Apart from that it's been very quiet.  My back is still healing well - there was a small hiccup in the recovery process when I went to How Does It Feel To Be Loved on Friday night.  Kevin Rowland (of Dexy's Midnight Runners fame) was DJing, and it's a tiny little venue, so I didn't want to miss that, did I?
Anyway, he played some absolutely beautiful tunes, and I absolutely danced my little heart out - as best I was able.  I must have some special muscles that I only use for dancing (people who've seen me dance will probably agree - nobody else in the world uses the same muscles as I do for dancing) since I was only a little bit sore on Saturday.

Friday, we're off to Swindon in the morning via the train , to see the family and some friends...and that's all there is to say at the moment.
***
Wednesday 31st January 2007
Millie's nursery have moved her from "Babies" downstairs to "Lower Toddlers" upstairs.  She was supposed to spend a couple of sessions over the next week or so getting acclimatised to the atmosphere upstairs, but she settled in so well straightaway that the staff decided she could stay there.

It should be more fun for Millie, since the "Babies" department isn't where the action is, they're, frankly, a lazy, good-for-nothing bunch - sitting around all day, occasionally crawling, being fed and changed, read stories and sung songs.  There's no discipline there.  It's a very shoddy state of affairs.

In the "Lower Toddlers" department, on the other hand, there's an abundance of energy: lots of dynamic young minds, all competing to push the envelope that bit further, all thinking outside the box (but prepared to think inside the box, if the box is a big, comfortable, interesting box full of toys).  They're walking, talking, enterprising go-getters, the lot of 'em!

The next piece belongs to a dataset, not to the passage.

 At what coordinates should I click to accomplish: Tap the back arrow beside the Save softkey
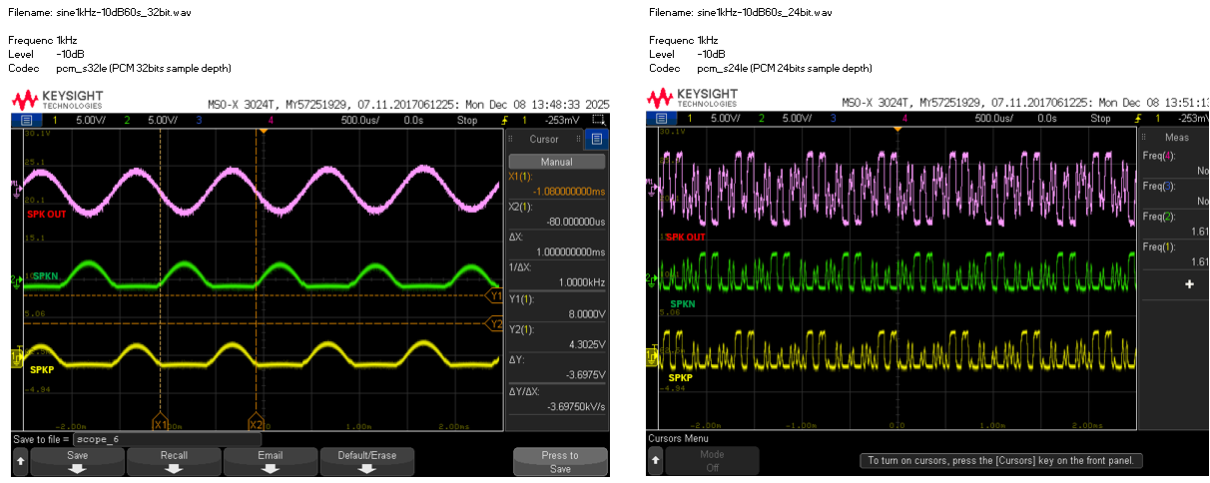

However, Millie's still got to prove herself: there's no "old school bib" network.

In "Lower Toddlers", she's a particularly small fish in a big, bubbling pond, and the real executive high-fliers (the bigger children) treat her just like a doll at the moment.  In the nicest possible sense "like a doll" - they want to hug her and take care of her.  
But Millie's a loose cannon!
She's a maverick!
She doesn't play by the rules!
She's certainly not one for being mollycoddled - no, sir!
So, while she's prepared to indulge the mollycoddlers to begin with, she soon gets tired of it and wants to implement her own strategies and initiatives and what-have-you (she's currently working on plans to redistribute all the glitter in the department, based upon a critical path analysis of its cost-effectiveness compared to plasticine).
It's a dog-eat-dog world in the nursery, and Millie's got to make sure her bite matches her bark, or she'll be downsized back to "Babies" before you can say, "Implementation of agenda-specific policy assessments!"

As for me, I went to see the doctor yesterday.  He's given me enough industrial strength ibuprofen to kill a horse and the rest of the week off work.

When I rang for the appointment the receptionist said, "We've got an appointment slot free in 15 minutes.  Can you get here for then?"

We live about five minutes walk away from our GP, and  I just barely made it.  With that in mind I'd like to apologise unreservedly to any old people who I've ever tutted at for walking too slowly.  Brothers and sisters of pensionable age, I feel your pain!

***
Monday 29th January 2007
Ouch.
Tried to pick Millie up yesterday morning and something at the bottom of my back went pop!
So for the last couple of days I've been creeping about the house like the ghost of some shuffling pensioner who died here.  Actually, even that's not strictly true - yesterday I spent most of the day lying very still in bed, getting up only to get a cup of tea and the biscuit tin, and to have a soothing hot bath (which was very soothing, thank goodness).

The worst thing about the whole episode?  The Lovely Melanie was very tired that morning so I'd gracefully offered to look after Millie, saying to Mel, "You stay in bed and have a lie-in, love, I'll sort the Millays out."
Which I did - for about 11 minutes - until forced to squeal from the other end of the house for her to come and grab MIllie while I lay on the floor trying not to writhe about too much.
And that, unfortunately, was the end of the Lovely Melanie's Sunday lie-in.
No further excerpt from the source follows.